A new level of sophistication associated with the threat actor Evasive Panda, which is linked to China, compromised an unidentified internet service provider (ISP) to distribute malicious software updates to target businesses in the middle of 2023.
A cyber-espionage group known as Evasive Panda, which also goes by the names Bronze Highland, Daggerfly, and StormBamboo, has been operating since at least 2012 and uses backdoors like MgBot (also known as POCOSTICK) and Nightdoor (also known as NetMM and Suzafk) to steal sensitive data.
A macOS malware strain known as MACMA, which has been seen in the wild since 2021, was officially attributed to the threat actor more recently.
“StormBamboo is a highly skilled and aggressive threat actor who compromises third-parties (in this case, an ISP) to breach intended targets,” Volexity said in a report published last week.
“The variety of malware employed in various campaigns by this threat actor indicates significant effort is invested, with actively supported payloads for not only macOS and Windows, but also network appliances.”

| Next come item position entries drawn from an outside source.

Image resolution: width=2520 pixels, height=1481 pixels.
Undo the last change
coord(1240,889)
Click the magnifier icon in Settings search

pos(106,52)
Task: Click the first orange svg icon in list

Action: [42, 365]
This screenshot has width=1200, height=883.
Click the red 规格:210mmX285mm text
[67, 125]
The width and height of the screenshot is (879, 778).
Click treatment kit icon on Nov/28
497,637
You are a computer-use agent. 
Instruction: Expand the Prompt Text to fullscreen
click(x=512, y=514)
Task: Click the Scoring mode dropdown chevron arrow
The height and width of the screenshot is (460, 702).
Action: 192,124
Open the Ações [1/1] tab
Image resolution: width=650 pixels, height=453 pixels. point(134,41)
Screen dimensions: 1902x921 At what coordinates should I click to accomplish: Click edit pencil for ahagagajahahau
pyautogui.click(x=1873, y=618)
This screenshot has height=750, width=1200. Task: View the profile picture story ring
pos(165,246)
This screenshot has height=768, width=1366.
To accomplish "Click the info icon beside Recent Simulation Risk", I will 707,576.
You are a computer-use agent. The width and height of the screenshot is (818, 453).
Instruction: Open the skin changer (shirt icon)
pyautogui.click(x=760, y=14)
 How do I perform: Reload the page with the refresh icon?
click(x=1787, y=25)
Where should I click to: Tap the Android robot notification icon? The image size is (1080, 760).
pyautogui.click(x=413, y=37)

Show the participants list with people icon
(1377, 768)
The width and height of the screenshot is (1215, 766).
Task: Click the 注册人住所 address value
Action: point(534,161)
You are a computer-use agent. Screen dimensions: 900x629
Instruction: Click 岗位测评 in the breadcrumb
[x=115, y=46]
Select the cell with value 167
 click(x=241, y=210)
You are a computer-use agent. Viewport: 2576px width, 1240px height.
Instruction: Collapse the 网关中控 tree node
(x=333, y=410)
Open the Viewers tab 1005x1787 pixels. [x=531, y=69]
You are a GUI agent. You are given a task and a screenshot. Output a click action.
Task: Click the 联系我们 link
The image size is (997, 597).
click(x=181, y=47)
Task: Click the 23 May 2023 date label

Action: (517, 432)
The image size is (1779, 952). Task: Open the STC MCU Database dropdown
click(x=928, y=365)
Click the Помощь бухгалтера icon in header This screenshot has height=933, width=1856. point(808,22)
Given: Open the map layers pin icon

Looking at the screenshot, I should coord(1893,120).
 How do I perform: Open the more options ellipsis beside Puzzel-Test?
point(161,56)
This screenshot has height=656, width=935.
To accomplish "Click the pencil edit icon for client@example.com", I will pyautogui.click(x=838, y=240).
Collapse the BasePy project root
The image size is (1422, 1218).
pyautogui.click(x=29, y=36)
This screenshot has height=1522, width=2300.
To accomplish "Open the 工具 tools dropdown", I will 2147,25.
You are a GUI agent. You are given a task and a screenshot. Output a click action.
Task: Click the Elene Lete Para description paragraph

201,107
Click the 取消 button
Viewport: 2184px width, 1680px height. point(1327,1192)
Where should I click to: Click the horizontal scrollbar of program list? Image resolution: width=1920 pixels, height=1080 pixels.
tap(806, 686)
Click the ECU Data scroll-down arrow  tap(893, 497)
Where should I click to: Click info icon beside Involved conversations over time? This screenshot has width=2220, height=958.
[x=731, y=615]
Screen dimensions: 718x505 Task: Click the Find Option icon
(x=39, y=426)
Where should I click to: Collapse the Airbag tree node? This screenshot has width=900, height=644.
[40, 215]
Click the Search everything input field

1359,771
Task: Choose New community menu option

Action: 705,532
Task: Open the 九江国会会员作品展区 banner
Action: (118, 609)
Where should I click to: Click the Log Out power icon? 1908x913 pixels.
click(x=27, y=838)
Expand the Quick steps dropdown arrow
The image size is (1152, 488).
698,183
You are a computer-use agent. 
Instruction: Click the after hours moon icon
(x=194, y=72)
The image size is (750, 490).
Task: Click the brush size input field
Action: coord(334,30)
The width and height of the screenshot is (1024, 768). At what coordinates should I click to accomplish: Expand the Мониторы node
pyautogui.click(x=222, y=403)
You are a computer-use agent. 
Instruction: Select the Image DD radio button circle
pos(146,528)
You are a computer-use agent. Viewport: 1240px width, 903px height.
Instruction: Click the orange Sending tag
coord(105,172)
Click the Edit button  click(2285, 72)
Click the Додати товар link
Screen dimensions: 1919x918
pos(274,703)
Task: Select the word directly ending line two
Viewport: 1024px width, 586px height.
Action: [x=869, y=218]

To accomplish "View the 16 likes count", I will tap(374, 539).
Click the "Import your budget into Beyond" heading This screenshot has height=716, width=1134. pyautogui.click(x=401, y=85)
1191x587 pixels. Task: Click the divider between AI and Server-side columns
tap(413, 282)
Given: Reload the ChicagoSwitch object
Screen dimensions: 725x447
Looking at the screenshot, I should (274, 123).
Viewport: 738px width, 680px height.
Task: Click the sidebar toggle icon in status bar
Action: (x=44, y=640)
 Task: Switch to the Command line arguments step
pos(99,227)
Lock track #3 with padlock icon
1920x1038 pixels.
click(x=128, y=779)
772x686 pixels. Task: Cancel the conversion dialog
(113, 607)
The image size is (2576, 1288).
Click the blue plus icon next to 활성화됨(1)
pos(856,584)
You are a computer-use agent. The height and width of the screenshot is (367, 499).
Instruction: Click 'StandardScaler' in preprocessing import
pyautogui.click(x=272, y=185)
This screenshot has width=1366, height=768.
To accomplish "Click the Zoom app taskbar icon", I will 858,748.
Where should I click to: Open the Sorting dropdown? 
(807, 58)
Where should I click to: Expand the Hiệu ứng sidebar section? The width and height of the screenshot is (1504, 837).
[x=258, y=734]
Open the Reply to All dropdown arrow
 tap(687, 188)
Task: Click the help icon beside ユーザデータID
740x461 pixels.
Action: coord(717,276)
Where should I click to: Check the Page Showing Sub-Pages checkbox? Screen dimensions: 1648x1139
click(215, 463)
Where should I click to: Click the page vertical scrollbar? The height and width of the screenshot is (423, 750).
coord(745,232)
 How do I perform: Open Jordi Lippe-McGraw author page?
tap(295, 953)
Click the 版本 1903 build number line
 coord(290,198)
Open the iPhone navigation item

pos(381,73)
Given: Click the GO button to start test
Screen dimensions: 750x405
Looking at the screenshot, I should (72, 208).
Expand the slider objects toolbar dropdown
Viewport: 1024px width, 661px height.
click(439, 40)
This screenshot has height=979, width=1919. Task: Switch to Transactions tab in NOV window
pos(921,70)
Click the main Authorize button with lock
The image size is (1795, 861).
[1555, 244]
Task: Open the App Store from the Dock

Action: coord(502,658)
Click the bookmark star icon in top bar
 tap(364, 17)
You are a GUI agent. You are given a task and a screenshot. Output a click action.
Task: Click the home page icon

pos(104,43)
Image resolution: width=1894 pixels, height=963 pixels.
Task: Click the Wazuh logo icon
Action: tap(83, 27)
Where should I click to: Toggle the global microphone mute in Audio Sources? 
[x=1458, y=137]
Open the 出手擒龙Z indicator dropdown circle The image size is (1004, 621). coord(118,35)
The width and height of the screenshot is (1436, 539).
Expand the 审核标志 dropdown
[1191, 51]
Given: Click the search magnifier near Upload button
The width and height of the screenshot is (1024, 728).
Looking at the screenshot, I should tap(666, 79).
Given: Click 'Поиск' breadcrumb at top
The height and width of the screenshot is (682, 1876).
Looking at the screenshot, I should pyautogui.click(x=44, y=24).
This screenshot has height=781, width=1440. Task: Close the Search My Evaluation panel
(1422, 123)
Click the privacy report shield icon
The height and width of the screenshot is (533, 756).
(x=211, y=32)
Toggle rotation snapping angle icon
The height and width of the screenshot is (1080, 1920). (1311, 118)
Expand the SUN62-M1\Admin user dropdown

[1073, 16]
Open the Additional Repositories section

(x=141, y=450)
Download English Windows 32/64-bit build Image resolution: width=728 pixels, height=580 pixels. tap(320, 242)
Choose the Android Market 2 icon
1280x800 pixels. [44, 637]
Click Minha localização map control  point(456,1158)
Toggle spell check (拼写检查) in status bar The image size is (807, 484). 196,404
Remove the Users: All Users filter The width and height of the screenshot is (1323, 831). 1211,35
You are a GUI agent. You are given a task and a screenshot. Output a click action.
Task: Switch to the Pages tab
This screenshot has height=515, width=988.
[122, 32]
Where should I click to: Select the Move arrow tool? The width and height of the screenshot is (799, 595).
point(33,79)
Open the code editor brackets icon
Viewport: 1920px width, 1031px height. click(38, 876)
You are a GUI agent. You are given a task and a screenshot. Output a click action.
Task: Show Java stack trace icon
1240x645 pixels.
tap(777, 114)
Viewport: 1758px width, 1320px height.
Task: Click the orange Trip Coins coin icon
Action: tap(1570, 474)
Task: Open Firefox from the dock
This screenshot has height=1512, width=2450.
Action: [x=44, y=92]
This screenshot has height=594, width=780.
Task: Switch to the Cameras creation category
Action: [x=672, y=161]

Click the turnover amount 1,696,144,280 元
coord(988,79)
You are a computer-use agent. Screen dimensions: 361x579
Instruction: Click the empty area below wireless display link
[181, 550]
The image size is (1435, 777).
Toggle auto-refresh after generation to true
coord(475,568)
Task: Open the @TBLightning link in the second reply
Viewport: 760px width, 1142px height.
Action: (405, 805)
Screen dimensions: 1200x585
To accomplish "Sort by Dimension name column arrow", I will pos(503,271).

Evasive Panda’s use of MgBot and its track record of orchestrating watering hole and supply chain attacks targeting Tibetan users have been documented in public reports released by Symantec and ESET over the past two years.
MgBot was delivered via update channels of legitimate applications like Tencent QQ, and it was also discovered that it had targeted an international non-governmental organization (NGO) in Mainland China.
While it was speculated that the trojanized updates were either the result of a supply chain compromise of Tencent QQ’s update servers or a case of an adversary-in-the-middle (AitM) attack, Volexity’s analysis confirms it’s the latter stemming from a DNS poisoning attack at the ISP level.
In particular, it is said that the threat actor is altering DNS query responses for particular domains connected to automatic software update mechanisms. This means that the threat actor is targeting software that uses HTTP-based insecure update mechanisms or does not enforce adequate integrity checks on the installers.
“It was discovered that StormBamboo poisoned DNS requests to deploy malware via an HTTP automatic update mechanism and poison responses for legitimate hostnames that were used as second-stage, command-and-control (C2) servers,” researchers Ankur Saini, Paul Rascagneres, Steven Adair, and Thomas Lancaster said.
The assault chains are genuinely clear in that the insecure update components are mishandled to convey either MgBot or MACMA relying upon the operating system used. Volexity said it advised the concerned ISP to remediate the DNS poisoning attack.
One instance also involved modifying the Secure Preferences file to install a Google Chrome extension on the victim’s macOS device. The browser add-on purports to be a tool that loads a page in compatibility mode with Internet Explorer, but its main objective is to exfiltrate browser cookies to a Google Drive account controlled by the adversary.
According to the researchers, “the attacker can intercept DNS requests and poison them with malicious IP addresses, then use this technique to abuse automatic update mechanisms that use HTTP rather than HTTPS.”